On 02/23/2015 07:20 PM, Alex Mogilevsky wrote:
> The last line in 9.2.3 that says...
> 
>  The hypothetical main size is the item’s flex base size 
>  clamped according to its min and max main size properties.
> 
> ... seems to imply that 'flex base size' is not clamped to min/max.
> Otherwise it would be identical to 'hypothetical main size', wouldn't
> it?

Essentially, yes -- for flex base sizes that require content measurement
(section 9.2.3 D / E).  (These are the cases that are currently ambiguous.)

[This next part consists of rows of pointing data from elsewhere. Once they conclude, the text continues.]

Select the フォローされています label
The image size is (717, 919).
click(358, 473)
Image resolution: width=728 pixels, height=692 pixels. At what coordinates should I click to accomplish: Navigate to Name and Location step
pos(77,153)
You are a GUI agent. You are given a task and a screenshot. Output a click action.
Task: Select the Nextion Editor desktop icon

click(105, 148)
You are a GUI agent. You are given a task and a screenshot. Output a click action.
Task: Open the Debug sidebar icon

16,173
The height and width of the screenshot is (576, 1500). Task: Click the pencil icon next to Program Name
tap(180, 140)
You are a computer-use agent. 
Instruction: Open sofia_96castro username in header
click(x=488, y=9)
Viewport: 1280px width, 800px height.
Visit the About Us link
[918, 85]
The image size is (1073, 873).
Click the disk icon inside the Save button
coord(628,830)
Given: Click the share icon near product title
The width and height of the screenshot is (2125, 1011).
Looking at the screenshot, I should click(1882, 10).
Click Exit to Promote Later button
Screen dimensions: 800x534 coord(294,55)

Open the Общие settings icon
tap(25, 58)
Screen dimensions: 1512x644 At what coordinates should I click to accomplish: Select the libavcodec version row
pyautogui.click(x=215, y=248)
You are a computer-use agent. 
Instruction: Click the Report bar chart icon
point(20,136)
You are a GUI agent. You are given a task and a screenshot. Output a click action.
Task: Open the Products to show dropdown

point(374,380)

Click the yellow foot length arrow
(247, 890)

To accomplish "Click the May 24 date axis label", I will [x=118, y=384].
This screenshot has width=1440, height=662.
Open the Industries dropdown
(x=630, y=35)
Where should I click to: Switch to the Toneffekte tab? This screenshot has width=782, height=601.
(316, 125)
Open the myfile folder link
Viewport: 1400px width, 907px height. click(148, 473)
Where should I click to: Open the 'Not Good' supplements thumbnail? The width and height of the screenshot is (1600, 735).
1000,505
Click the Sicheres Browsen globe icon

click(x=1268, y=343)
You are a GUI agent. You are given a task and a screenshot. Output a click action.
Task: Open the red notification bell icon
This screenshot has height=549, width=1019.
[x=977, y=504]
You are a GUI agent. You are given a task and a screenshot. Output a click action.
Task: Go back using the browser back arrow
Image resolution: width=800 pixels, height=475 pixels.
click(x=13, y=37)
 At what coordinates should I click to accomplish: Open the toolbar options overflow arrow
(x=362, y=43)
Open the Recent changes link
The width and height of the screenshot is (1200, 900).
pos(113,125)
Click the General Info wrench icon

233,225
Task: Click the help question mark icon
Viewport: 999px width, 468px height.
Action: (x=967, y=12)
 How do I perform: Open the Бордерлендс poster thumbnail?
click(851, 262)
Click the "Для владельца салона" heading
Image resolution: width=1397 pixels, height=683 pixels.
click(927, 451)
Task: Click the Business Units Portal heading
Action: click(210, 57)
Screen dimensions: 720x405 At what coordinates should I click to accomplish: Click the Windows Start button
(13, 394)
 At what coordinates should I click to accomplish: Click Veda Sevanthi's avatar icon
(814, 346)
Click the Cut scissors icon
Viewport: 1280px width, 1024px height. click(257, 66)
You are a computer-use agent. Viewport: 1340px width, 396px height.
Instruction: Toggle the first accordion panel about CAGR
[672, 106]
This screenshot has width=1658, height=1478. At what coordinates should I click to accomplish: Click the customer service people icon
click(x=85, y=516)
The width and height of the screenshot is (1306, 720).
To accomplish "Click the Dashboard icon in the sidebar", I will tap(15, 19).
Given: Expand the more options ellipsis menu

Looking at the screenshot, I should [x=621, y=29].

> Perhaps it should have a note similar to what it had earlier,
> something like "Do not apply min/max-width/height constraints to
> flex base size. Doing so before resolving flex lengths can make
> content size unavailable to the algorithm and produce inferior
> results."

Sort of -- though I think I'd suggest something more along the lines of:
"Do not apply min/max main-size constraints to the flex item, when doing
layout to establish the flex base size."

(I'd avoid using language about applying "constraints to the flex base
size" -- the spec never suggests that you should do this, and no
rendering engine does this per se. Rather, I think Chrome/Blink are
doing clamping during a sub-step -- during the "lay out the item" part
of section 9.2.3 D & E -- and that ends up *producing* a flex base size
which *looks* clamped -- but they're not actually clamping the flex base
size itself, explicitly.)

(Also: for this layout step when we're measuring the flex base size, I
think we only want to prohibit clamping in the *main* axis -- not the
cross axis. For example: if we've got a vertical flex container and
we're measuring the flex base size of an item with "max-width: 50px", I
think we *should* take the max-width into account -- since it's in the
cross-axis -- to produce a reasonable flex base size (height) for the item.)